=== Document excerpt ===

[Start of Attachment]

This is an extraordinary moment in our history. We, the Herbie Hancock Institute of Jazz, are proud to stand in solidarity with the Black Lives Matter global movement for justice and accountability, to root out the systemic racism that has been embedded in American life for centuries. Similar crimes against marginalized people all over the world can no longer be ignored.
With schools across the country and around the world closed to limit the spread of the coronavirus, we are working diligently to offer our free educational resources to students, teachers and educators making the difficult transition to learning at home. During this unprecedented time, we need your help to ensure we are able to continue offering our enriching programs to public school students across the country.
The Institute’s worldwide, highly regarded Jazz in the Classroom programs are tailored for elementary, middle, high school, and college students to help them develop an understanding of and appreciation for jazz music. The series strives to share the positive aspects of jazz with young people who would not otherwise have opportunities to learn about this great national treasure.
The Institute has shifted its free music education programs fully online in response to COVID-19, allowing students across the United States and around the world to continue to engage with jazz masters like Gerald Clayton, Terri Lyne Carrington, Linda May Han Oh and Billy Childs throughout the year. These virtual initiatives have already reached millions worldwide by leveraging the latest digital learning technology.

[End of Attachment]

[Records from a data collection]
[Start of Attachment]

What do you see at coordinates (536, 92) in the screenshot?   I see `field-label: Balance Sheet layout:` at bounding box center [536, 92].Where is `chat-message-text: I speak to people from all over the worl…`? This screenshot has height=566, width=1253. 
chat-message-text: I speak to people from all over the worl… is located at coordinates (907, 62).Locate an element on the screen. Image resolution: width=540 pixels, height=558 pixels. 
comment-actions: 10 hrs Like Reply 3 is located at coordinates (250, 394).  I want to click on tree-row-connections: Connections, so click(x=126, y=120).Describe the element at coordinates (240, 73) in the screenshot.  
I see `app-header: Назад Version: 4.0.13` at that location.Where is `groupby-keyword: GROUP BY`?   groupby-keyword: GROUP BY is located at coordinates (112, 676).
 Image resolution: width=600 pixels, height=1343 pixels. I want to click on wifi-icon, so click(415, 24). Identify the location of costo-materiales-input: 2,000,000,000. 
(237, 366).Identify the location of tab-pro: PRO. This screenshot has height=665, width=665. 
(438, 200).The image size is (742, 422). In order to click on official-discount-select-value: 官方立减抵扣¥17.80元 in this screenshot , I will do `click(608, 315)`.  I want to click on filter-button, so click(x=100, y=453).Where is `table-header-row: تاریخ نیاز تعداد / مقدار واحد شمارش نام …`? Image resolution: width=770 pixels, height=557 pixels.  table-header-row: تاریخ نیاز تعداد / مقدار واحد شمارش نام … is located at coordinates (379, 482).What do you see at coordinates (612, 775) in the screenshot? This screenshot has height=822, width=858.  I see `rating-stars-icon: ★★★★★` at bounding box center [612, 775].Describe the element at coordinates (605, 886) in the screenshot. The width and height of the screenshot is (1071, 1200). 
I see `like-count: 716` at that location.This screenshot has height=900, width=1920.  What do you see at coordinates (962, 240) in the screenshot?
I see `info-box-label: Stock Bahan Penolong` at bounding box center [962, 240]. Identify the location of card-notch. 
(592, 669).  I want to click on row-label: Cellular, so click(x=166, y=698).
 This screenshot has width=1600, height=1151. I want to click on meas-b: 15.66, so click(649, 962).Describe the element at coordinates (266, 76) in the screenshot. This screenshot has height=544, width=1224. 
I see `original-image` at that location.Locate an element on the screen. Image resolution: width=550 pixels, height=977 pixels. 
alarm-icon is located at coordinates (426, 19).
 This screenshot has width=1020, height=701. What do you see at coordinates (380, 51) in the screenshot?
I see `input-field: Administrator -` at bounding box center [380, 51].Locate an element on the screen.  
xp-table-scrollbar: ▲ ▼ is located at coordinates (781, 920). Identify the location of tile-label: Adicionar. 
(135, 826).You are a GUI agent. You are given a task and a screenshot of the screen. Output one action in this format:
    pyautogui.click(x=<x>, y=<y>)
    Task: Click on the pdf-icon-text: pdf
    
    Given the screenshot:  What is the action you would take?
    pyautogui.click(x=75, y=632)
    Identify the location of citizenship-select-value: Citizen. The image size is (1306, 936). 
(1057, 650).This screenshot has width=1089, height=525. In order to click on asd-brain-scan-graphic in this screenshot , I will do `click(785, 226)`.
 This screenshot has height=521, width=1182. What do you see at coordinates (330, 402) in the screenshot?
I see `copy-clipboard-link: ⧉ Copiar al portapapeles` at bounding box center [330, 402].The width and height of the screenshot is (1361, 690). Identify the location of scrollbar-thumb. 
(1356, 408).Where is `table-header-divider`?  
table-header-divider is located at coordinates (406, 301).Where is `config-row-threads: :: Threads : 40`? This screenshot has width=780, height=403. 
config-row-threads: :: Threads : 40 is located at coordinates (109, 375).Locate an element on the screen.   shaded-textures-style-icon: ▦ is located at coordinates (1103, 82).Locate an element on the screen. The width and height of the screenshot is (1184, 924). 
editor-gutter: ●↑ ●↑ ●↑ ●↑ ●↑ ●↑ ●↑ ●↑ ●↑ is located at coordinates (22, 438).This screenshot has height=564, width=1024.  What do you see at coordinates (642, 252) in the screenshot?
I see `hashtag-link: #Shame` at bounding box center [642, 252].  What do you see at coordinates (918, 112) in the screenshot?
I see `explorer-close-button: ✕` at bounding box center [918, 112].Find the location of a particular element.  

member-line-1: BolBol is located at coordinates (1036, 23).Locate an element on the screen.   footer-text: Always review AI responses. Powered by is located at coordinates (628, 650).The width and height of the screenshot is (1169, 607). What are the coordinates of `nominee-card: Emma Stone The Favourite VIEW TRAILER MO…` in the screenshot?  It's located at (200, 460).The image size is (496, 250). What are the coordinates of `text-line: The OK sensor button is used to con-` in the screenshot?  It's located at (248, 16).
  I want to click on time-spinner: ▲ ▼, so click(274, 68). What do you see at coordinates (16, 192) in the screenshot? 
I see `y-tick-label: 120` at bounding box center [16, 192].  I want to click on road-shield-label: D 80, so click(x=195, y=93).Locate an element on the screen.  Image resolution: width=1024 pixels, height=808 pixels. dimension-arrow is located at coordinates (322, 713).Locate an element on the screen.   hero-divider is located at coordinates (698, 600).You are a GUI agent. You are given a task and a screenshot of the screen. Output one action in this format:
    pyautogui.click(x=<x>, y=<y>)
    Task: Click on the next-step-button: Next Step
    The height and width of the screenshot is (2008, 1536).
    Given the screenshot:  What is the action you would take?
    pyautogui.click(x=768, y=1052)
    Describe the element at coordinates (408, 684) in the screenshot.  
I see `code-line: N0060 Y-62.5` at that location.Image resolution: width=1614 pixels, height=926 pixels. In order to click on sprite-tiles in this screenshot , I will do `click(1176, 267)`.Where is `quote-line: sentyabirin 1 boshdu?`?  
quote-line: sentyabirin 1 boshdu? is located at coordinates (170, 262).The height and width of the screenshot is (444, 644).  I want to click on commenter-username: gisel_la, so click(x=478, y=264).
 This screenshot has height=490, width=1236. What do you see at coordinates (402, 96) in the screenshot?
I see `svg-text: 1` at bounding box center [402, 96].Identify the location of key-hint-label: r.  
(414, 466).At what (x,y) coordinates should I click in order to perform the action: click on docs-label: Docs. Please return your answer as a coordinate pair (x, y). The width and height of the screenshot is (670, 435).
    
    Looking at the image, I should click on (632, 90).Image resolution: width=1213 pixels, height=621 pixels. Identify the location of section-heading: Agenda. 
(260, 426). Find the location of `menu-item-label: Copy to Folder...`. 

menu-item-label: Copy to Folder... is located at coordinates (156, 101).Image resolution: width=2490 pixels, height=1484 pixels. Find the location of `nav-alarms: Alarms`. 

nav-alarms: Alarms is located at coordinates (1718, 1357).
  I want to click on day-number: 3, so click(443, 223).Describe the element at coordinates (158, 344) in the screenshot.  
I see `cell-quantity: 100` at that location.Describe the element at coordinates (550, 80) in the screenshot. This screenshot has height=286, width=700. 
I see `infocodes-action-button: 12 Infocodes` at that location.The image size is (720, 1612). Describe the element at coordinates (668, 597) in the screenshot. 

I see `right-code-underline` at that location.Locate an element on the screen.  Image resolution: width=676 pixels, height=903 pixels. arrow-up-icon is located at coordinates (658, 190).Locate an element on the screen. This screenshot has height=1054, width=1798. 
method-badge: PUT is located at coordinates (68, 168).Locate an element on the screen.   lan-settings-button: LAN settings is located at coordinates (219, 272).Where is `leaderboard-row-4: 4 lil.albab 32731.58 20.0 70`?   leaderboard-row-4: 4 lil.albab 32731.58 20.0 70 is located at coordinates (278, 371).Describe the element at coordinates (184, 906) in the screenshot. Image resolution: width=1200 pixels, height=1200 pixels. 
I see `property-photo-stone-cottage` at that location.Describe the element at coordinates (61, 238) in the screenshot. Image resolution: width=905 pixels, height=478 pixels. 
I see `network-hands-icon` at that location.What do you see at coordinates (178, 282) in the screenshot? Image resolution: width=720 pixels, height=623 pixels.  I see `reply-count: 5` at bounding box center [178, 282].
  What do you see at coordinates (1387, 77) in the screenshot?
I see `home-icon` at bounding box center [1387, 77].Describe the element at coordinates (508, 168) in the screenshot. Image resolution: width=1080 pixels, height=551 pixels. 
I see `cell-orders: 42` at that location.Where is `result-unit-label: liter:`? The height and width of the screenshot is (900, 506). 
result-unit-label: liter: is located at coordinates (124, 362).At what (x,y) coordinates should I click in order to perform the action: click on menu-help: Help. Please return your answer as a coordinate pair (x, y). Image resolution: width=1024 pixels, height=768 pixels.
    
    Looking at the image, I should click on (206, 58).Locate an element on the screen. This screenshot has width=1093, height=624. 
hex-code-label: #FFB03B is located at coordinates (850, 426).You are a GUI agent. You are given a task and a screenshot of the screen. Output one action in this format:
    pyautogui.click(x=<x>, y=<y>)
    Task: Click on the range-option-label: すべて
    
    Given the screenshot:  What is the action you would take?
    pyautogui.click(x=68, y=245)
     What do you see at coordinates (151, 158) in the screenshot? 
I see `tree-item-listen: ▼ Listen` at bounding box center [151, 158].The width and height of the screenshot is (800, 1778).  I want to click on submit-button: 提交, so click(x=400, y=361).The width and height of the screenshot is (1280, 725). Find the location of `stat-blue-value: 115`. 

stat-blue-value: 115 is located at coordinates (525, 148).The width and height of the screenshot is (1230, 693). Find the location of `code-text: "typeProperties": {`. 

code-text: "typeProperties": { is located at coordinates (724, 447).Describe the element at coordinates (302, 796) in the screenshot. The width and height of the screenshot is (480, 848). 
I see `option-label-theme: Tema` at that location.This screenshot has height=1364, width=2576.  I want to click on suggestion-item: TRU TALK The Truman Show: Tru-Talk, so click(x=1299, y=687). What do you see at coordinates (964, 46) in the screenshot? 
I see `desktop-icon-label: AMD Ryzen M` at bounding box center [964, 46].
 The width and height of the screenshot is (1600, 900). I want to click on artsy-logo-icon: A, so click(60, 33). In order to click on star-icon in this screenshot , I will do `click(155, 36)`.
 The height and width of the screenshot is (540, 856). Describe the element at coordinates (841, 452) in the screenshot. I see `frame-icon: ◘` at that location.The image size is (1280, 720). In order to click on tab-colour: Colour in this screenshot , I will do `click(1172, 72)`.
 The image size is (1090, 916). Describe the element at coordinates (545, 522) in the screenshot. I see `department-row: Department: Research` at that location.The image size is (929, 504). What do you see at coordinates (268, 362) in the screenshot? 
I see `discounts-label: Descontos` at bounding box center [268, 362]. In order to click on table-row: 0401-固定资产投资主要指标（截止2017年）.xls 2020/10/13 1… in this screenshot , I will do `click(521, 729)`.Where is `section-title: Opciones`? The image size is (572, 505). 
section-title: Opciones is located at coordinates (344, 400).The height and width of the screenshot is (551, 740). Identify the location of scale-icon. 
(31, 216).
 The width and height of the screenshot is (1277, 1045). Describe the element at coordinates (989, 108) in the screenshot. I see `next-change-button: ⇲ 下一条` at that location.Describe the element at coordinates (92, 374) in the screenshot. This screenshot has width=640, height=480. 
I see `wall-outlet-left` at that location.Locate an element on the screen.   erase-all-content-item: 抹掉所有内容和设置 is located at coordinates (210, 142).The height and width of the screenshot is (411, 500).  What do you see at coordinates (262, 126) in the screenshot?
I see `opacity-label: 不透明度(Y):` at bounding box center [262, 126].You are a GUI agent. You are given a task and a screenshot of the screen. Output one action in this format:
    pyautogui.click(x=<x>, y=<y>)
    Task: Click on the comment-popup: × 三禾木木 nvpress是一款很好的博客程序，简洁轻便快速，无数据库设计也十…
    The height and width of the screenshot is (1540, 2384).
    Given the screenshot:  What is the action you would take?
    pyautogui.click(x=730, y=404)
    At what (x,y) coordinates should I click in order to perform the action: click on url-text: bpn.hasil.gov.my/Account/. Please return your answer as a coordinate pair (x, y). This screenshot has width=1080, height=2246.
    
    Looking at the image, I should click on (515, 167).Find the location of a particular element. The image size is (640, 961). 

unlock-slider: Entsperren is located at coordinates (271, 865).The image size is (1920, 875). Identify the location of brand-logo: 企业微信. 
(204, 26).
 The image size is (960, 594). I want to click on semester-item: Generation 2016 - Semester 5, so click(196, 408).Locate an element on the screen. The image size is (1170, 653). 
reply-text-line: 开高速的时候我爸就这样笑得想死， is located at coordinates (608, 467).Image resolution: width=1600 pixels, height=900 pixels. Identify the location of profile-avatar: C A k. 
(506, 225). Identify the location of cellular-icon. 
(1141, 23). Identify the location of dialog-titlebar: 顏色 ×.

[End of Attachment]

=== Work instruction 1 ===
According to the Institute statement, which students are the Jazz in the Classroom programs tailored for?
=== Work instruction 2 ===
Transcribe a passage from the Institute statement word for word. Begin at the words "With schools across" and stop after "across the country.".

=== Expected answer 1 ===
They are tailored for elementary, middle, high school, and college students.

=== Expected answer 2 ===
With schools across the country and around the world closed to limit the spread of the coronavirus, we are working diligently to offer our free educational resources to students, teachers and educators making the difficult transition to learning at home. During this unprecedented time, we need your help to ensure we are able to continue offering our enriching programs to public school students across the country.